Lorsque le cancer est arrivé, la puissance de ces mots est devenue encore plus radicale : « Pendant deux ans, j'ai essayé de tenir le coup : j'étais directeur à plein temps et je calais comme je pouvais la chimio, les IRM et les tests sanguins. J'ai essayé de garder la nouvelle confidentielle parce que je ne voulais pas que ma mère l'apprenne en Espagne. Mais en réalité, c’était moi qui ne voulais pas céder ». Jusqu'à ce que la gestion devienne intenable. « J'ai dû me rendre à l'aspect le plus mystérieux de la maladie : c'est une circonstance à laquelle tu ne peux pas dire non. Elle est là et tu ne peux pas t’échapper. J’étais de nouveau appelé à vivre une vocation dans la vocation ». La première étape a été de quitter Miami et de retourner à Madrid, où les conditions seraient meilleures pour faire face à l'avancée de la maladie. « Ça été difficile de monter dans cet avion. Je devais laisser mourir l'idée que j’aurais été en mission jusqu'à la fin, là, assis à mon bureau de directeur. Mais j’ai compris que si je n'acceptais pas de vivre la maladie, j’aurais pu continuer à tout faire au nom de la foi, au risque de la perdre. Maintenant la mission n'est plus l'Amérique, c'est moi ».

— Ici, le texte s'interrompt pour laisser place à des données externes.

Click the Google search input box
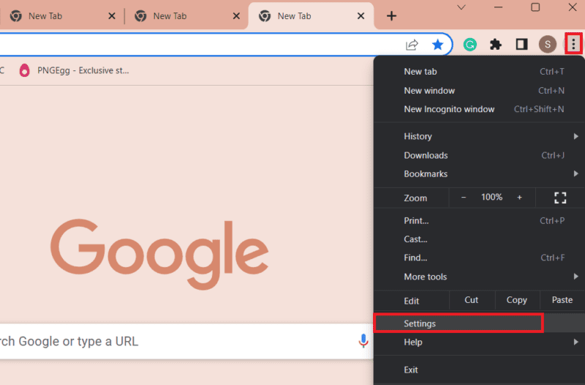This screenshot has width=585, height=385. [176, 341]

La vie de Pepe à Madrid change de rythme : de 200 kilomètres à l’heure à Miami, il arrive à vitesse zéro. La douleur l'oblige souvent à rester assis dans un fauteuil toute la journée. À la maison, les sept autres hommes des Memores avec lesquels il vit s'occupent de lui à tour de rôle. Le matin, il y a la messe, puis le petit-déjeuner ensemble, et s'il va bien, ils l'accompagnent à la piscine. Quelques amis lui rendent visite l'après-midi. Puis, le soir, ils se retrouvent pour les vêpres. « Parfois, je ne fais même pas attention à la douleur, non pas parce qu'elle n'est pas là, mais parce qu'il y a quelque chose de plus grand, parce que je suis à l'intérieur d'une vie qui me fait voir autre chose ».

Comme lorsque, un mois après son retour en Espagne, il a reçu la boîte qui avait été placée à l'école après son départ contenant plus de cinq cents lettres de ses élèves et collègues. Il lui a fallu un mois pour les lire toutes. Juste à temps pour qu'un coursier lui en livre deux autres. « Ils me racontent leur vie. Ils remettent entre mes mains ce qu'ils ont de plus précieux. Comme si ma maladie d’une certaine façon les avait placés devant Dieu. On ne peut pas toujours vaincre le cancer. Mais ça c'est ma victoire : m’apercevoir de ces fruits qui mûrissent davantage que si j'étais resté là-bas, à quelques mètres d'eux ». Ils sont un autre maillon de cette très longue chaîne.